Results: The prompt engineered to generate the report was, "Please add these scan findings and interpretation, ‘[de-identified patient scan data here]’, to this template: ‘[structured, standardized PET/CT report template here]’, and if a section has no findings then add ‘No abnormal uptake’." Reports were generated by ChatGPT within 1 minute of prompting. GPT-3.5 generated nearly complete reports but had errors at all three levels of data disorganization. Examples included adding abnormal findings to the wrong section, adding "No abnormal uptake." to sections with abnormal findings, copying human punctuation, "image 1:30" instead of "image 130", and dictation, "produce and meter" instead of "cm" errors, from the original de-identified patient scan data, and changing the formatting of punctuation (Figure 1). GPT-4 successfully generated complete reports without errors at any of the three levels of data disorganization and only had instances of changing the formatting of punctuation. This was able to be resolved by engineering the prompt to include "do not change formatting". In addition to a lack of errors, GPT-4 corrected the human punctuation, "1:30" was changed to "130", and dictation, "produce and meter" was changed to "cm", errors (Figure 2).
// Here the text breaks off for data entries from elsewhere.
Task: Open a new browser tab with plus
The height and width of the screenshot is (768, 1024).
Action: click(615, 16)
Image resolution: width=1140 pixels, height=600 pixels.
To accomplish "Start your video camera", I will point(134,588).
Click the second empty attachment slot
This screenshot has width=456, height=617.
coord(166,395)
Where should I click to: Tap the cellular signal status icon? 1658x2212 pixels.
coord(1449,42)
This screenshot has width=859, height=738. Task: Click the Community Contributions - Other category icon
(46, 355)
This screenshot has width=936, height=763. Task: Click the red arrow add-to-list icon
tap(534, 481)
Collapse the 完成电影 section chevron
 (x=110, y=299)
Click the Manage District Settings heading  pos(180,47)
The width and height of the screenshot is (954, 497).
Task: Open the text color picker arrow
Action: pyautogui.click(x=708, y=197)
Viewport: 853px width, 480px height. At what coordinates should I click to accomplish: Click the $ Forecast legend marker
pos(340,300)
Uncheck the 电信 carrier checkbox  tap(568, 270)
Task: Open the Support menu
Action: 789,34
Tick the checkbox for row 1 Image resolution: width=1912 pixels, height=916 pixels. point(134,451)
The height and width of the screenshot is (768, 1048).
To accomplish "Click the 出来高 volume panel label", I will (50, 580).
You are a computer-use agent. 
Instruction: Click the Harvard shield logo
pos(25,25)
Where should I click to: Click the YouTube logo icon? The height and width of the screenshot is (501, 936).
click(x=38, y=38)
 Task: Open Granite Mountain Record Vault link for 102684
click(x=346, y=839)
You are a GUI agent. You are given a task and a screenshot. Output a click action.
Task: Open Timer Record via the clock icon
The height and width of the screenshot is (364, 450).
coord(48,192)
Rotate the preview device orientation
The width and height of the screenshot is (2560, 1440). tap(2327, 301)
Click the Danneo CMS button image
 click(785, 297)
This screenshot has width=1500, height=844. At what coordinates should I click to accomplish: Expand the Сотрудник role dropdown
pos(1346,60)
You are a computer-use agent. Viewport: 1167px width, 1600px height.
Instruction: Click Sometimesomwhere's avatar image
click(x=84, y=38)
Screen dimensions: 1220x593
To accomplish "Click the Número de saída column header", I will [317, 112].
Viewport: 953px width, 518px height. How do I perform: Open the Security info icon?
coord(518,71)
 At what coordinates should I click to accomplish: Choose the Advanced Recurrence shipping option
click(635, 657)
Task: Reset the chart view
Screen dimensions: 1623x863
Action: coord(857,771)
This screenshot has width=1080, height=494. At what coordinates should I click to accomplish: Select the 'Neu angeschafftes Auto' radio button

Conclusions: ChatGPT is capable of generating a PET/CT report using a structured, standardized report template and varying levels of organized to disorganized patient scan data. GPT-4 outperforms GPT-3.5, which was found to make mistakes not compatible with clinical implementation. GPT-4 executes with velocity, veracity, and adds benefit to physician-read reports by correcting human-made grammatical mistakes.